Oldukça zor ve sıkıntılı günler geçirdi. Dış politikada işler pek yolunda gitmedi çünkü. ‘Arap Baharı’ kışa döndü. Suriye, Mısır, Irak... Son olarak Musul. En çok tartışılan bakanlardan biri oldu. Ağır tenkitlere uğradı. Ama bahtı açılmıştı bir kere. Arkası geldi. Erdoğan cumhurbaşkanı seçilince gözler ona çevrildi. Anketlerden, parti içindeki nabız yoklamalarından önce düştü ismi zihinlere. AK Parti politikalarına egemen olan adı henüz konmamış sürecin kaçınılmaz sonucuydu adı. AK Parti Gül’süz bahçeye dönüşünce Davutoğlu rakipsiz kaldı.

Gün onun günü. Asıl zorluk bundan sonra. Kaderi iki soruda gizli. Nasıl bir başbakan olacak? Erdoğan’la ilişkileri nasıl yürütecek?

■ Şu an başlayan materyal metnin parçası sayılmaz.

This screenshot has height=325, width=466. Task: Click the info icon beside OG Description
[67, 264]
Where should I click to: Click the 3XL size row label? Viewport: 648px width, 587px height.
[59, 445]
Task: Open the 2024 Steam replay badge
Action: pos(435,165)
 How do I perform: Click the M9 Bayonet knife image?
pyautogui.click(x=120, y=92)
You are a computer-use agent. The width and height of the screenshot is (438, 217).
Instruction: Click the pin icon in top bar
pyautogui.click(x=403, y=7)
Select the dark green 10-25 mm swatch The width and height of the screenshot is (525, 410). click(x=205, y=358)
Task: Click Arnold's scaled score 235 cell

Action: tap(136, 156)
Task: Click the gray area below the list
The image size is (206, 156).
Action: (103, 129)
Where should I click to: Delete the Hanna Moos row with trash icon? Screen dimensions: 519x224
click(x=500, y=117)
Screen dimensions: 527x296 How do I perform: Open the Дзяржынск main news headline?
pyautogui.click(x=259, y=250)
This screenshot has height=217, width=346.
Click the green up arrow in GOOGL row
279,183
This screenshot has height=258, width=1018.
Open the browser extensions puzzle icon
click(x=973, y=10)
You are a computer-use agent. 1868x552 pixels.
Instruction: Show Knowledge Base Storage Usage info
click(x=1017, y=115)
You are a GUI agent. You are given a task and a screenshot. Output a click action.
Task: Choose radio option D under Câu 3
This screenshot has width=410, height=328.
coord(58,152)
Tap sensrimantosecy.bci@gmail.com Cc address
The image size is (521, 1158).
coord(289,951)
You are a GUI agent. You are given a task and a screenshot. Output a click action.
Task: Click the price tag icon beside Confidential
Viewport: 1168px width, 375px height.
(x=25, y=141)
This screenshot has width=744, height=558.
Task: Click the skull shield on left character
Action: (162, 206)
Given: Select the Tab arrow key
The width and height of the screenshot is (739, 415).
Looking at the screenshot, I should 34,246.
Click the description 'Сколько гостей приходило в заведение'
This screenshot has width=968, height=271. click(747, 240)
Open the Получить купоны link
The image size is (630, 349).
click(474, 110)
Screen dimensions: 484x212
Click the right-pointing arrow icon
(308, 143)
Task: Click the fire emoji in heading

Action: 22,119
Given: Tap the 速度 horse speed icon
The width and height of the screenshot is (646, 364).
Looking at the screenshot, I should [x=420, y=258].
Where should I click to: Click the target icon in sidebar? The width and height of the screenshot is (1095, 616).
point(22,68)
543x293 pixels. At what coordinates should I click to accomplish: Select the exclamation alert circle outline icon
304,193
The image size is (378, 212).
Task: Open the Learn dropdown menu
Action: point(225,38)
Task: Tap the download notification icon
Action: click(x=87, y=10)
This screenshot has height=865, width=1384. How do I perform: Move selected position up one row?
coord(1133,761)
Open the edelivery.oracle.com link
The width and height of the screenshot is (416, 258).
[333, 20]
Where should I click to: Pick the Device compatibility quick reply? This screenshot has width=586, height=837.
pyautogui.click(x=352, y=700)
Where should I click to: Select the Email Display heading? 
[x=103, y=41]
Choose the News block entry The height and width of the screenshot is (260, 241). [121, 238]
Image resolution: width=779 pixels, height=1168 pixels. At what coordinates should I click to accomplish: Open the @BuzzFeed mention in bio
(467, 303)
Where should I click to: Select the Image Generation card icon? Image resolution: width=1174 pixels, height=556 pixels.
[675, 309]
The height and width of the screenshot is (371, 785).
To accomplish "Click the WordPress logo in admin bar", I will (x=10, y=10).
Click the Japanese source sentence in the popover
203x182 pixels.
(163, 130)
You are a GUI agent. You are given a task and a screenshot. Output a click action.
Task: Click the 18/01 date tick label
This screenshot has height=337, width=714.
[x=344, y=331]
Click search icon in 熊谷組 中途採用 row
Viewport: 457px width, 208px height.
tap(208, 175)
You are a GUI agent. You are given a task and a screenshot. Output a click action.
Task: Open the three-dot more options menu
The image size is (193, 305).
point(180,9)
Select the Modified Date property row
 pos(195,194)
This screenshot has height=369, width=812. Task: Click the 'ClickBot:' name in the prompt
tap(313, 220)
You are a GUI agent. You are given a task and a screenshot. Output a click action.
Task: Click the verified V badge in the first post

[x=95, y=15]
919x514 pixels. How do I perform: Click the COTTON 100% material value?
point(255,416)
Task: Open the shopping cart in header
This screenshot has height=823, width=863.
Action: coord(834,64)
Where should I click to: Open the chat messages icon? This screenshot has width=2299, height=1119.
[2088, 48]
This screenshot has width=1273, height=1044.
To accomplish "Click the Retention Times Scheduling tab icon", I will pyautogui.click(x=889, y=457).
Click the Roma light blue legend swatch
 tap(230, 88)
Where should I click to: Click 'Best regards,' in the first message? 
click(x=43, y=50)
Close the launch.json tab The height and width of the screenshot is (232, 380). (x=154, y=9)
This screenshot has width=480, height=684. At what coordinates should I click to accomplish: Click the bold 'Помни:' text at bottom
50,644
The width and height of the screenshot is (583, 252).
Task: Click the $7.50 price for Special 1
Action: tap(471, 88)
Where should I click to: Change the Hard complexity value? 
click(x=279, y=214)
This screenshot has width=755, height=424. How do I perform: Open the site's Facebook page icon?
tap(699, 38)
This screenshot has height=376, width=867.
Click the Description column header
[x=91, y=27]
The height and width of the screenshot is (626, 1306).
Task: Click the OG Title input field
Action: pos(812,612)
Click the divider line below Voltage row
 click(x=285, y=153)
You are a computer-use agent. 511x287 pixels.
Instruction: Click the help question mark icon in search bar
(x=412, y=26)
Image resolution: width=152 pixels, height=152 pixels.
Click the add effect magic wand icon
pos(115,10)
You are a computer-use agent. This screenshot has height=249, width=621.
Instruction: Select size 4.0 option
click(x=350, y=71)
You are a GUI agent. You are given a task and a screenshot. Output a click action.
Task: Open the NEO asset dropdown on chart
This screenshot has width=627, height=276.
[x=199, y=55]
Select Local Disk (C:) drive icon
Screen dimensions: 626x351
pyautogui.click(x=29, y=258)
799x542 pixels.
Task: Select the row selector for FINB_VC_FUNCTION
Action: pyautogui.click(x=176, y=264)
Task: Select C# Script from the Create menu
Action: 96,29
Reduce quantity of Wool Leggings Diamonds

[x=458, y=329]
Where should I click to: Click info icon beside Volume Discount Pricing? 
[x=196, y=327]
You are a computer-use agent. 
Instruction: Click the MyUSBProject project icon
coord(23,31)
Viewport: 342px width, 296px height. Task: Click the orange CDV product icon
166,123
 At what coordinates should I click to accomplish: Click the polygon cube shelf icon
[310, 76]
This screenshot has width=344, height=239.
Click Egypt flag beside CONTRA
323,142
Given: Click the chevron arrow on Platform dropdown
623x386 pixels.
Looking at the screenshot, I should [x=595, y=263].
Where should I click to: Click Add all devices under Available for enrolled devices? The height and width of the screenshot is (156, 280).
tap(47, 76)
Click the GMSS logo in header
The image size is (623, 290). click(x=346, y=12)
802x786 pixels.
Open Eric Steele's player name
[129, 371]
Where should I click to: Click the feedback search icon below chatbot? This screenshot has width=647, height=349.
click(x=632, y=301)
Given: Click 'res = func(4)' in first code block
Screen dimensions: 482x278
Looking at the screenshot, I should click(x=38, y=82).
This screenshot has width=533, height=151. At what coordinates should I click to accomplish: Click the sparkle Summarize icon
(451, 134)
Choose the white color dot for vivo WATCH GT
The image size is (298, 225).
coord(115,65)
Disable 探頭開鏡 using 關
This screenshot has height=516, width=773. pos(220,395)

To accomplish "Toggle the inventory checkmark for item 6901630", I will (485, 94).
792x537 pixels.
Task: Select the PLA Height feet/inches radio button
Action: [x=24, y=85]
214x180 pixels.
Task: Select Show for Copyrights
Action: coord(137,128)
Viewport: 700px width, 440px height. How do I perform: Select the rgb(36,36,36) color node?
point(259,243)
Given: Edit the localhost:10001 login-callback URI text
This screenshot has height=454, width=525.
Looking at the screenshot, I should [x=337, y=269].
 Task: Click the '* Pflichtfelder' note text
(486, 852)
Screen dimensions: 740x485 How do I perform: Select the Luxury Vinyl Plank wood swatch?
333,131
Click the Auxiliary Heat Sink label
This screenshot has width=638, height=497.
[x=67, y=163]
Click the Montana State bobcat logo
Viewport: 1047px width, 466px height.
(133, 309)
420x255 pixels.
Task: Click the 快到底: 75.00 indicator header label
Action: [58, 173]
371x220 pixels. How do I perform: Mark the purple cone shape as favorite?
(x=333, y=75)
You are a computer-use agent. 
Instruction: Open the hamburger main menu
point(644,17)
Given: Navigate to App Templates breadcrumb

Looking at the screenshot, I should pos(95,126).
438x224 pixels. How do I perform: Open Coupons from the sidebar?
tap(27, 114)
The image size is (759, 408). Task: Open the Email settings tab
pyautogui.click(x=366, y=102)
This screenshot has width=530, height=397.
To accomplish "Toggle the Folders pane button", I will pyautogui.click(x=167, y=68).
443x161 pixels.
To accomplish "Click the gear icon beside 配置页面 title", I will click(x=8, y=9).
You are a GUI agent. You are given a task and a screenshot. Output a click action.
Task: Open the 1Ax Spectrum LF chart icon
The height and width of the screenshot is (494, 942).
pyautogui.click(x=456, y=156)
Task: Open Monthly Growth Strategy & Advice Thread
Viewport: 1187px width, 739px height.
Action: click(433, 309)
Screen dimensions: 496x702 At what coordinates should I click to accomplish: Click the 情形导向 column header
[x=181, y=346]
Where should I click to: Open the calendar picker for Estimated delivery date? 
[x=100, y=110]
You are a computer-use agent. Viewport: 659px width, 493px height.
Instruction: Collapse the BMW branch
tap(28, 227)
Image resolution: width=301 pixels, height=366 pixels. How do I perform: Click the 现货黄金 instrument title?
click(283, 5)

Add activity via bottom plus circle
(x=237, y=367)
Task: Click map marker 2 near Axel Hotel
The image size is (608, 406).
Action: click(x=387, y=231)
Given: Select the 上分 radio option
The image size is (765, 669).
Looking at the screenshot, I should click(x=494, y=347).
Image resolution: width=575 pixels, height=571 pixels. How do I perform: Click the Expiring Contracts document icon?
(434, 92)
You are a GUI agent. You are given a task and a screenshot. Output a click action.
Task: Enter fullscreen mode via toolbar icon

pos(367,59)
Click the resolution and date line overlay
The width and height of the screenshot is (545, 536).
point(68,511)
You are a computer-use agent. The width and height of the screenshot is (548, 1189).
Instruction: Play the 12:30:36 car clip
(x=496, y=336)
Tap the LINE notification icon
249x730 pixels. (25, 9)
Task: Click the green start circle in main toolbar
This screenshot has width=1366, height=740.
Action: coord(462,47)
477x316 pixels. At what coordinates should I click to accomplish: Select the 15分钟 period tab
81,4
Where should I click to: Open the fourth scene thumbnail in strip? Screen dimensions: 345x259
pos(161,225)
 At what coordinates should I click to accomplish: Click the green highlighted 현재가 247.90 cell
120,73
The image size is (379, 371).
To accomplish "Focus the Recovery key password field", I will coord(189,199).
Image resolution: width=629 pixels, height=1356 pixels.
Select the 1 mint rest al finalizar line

Düşük profilli bir başbakan olmayacağı kesin. Partisini seçime götürmek gibi misyonu da var. O koltukta kalıcı. Silik biri değil. Medeniyet vizyonu var. Yumuşak karakterli. Mevlânâ diyarından... Hoşgörü mayasından. Uzaktan kumanda ile idare edilecek biri değil. Dış politika pratiği hakkında çok şeyler söylenebilir. Suriye, Mısır, Musul siyasetine esaslı eleştiriler yöneltilebilir. Bunu yapan çok.